University of Toronto alumna Samantha Martin-Bird began writing during the pandemic – and it wasn’t long before her work was noticed.
She recently won the 2021 Indigenous Voices Award for unpublished poetry in English for “the indian (adultery) act & other poems.”
But Martin-Bird’s poetry wasn’t destined to remain unpublished for long. ROOM, Canada’s oldest feminist literary journal, recently featured “the indian (adultery) act” in its Indigenous Brilliance issue, lauding the poem for its use of “humour and a calm severity to expose the racist policies enacted by the Indian Act.”
A member of Peguis First Nation, Martin-Bird grew up in Kitchener-Waterloo and Upstate New York before moving to Toronto to attend U of T. She majored in Indigenous studies and diaspora and transnational studies, earning her honours bachelor of arts in 2014 as a member of St. Michael’s College.

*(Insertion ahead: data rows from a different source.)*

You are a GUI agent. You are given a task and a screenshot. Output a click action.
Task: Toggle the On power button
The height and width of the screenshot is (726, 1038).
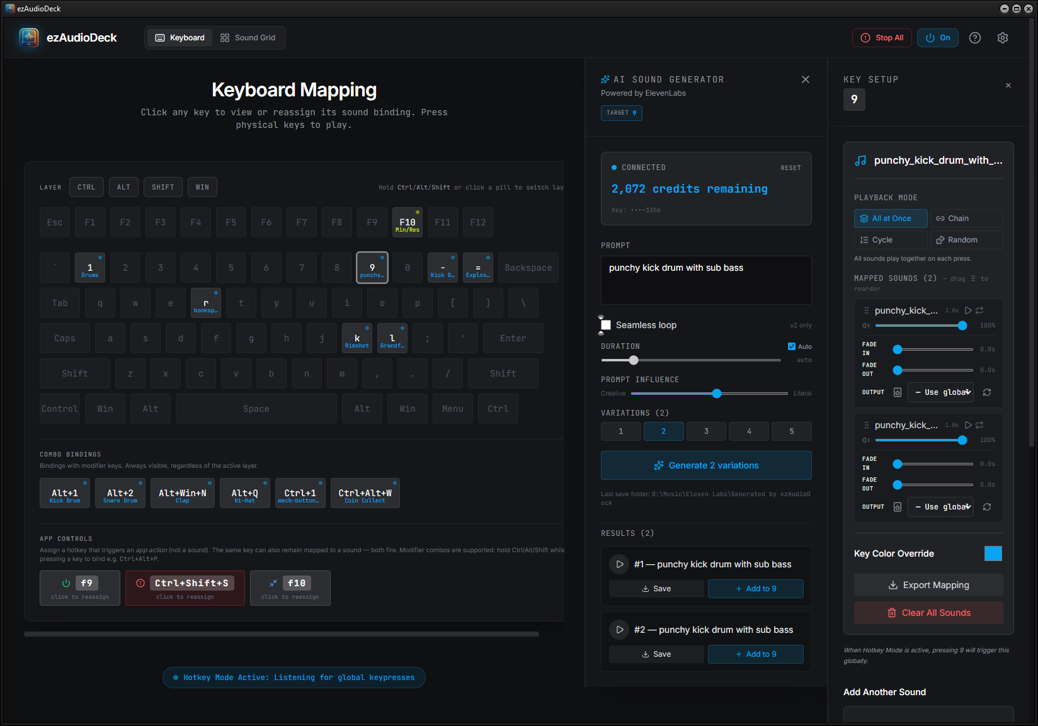[937, 38]
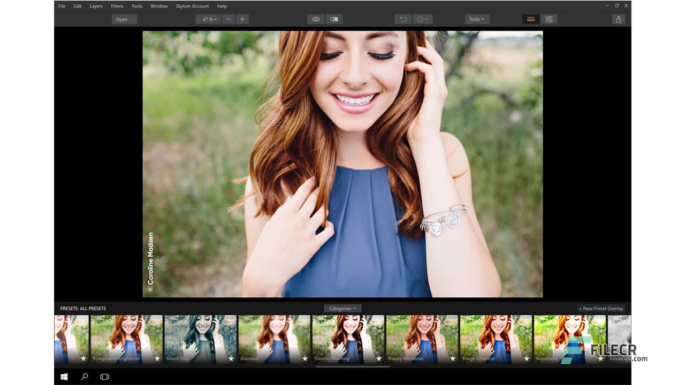The image size is (685, 385).
Task: Open the Tools dropdown
Action: pos(476,19)
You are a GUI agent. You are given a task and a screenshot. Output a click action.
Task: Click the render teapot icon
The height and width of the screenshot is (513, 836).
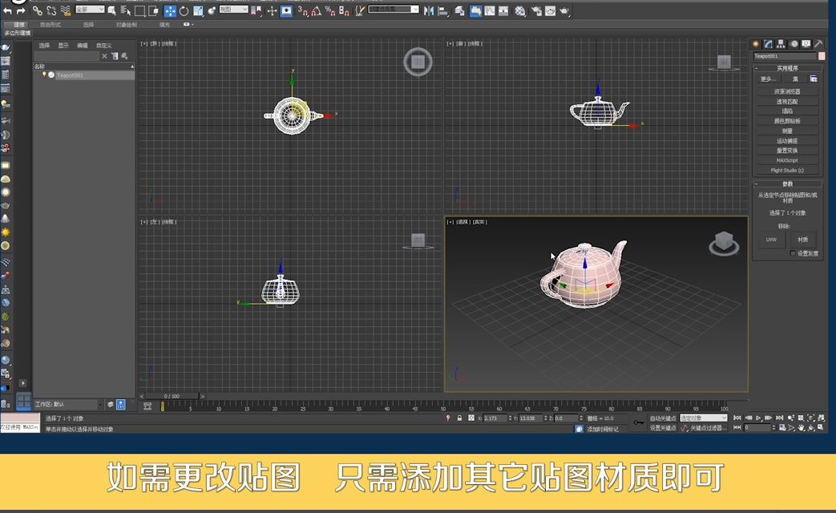coord(564,10)
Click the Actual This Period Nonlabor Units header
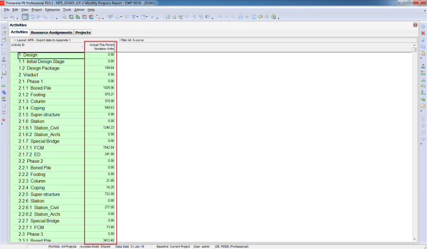427x249 pixels. tap(100, 47)
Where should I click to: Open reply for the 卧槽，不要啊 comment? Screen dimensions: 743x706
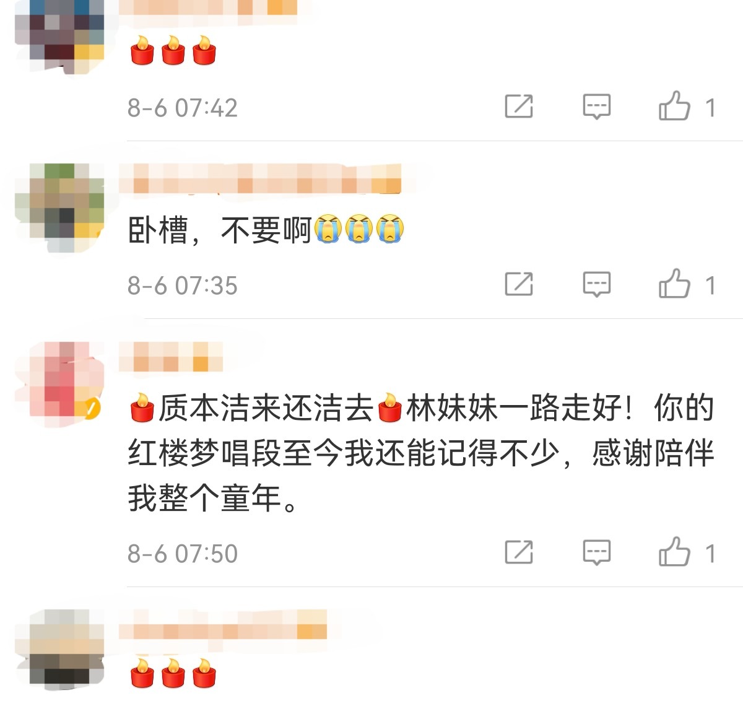coord(597,284)
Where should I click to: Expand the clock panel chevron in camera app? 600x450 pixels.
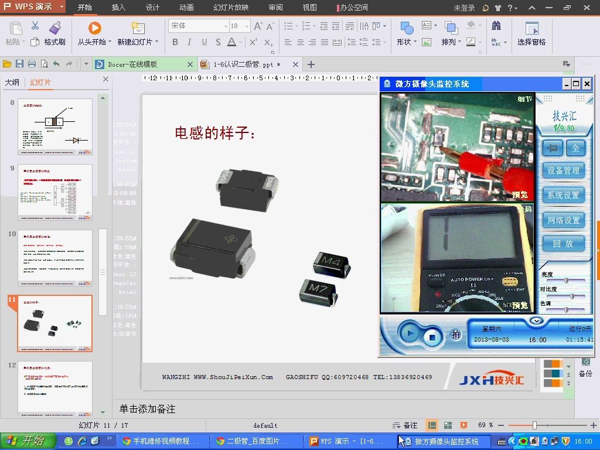coord(537,321)
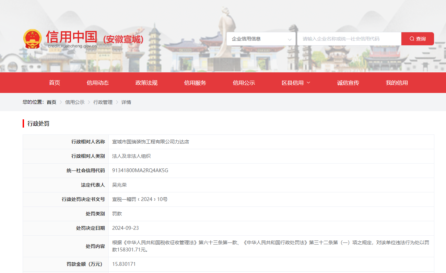
Task: Open 我的信用 from the navigation bar
Action: 396,82
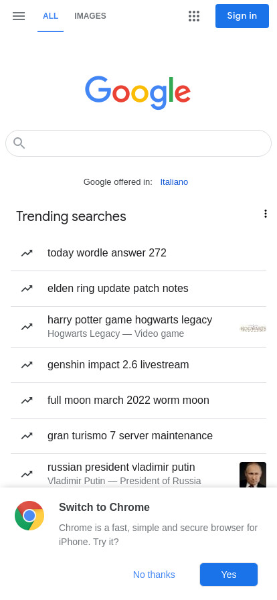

She then completed a bachelor of education program focused on Indigenous pedagogy at the First Nations University of Canada in Regina.
In 2019, Martin-Bird joined the Thunder Bay Public Library to help lead its decolonization initiative and, last year, she began her current role as program partner at the Mastercard Foundation, where she works on the Canada Programs team with a focus on Indigenous youth education and employment.
How important was winning the Indigenous Voices Award to your work?
I was very surprised to win the award because I only started writing in the past year as a pandemic hobby. The recognition from this award has led to a few unexpected opportunities to share my work with others at poetry events, and so I’m thankful for that.
What inspired you to write “the indian (adultery) act & other poems”?
The poems are about men, the land and the languages – specifically Cree and Anishinaabemowin. I started with the poem, “the indian (adultery) act.” I drew inspiration from a conversation I had with a nêhiyaw man, who shared with me that he wished he had married a Cree girl. The irony of this confession was that he had – his wife was Cree, and, more importantly, she was a 6(1) Status Indian. However, she didn’t grow up in her community, or even in Canada. She was raised in Europe. As such, her demeanour, sense of humour and cultural identity were not Cree.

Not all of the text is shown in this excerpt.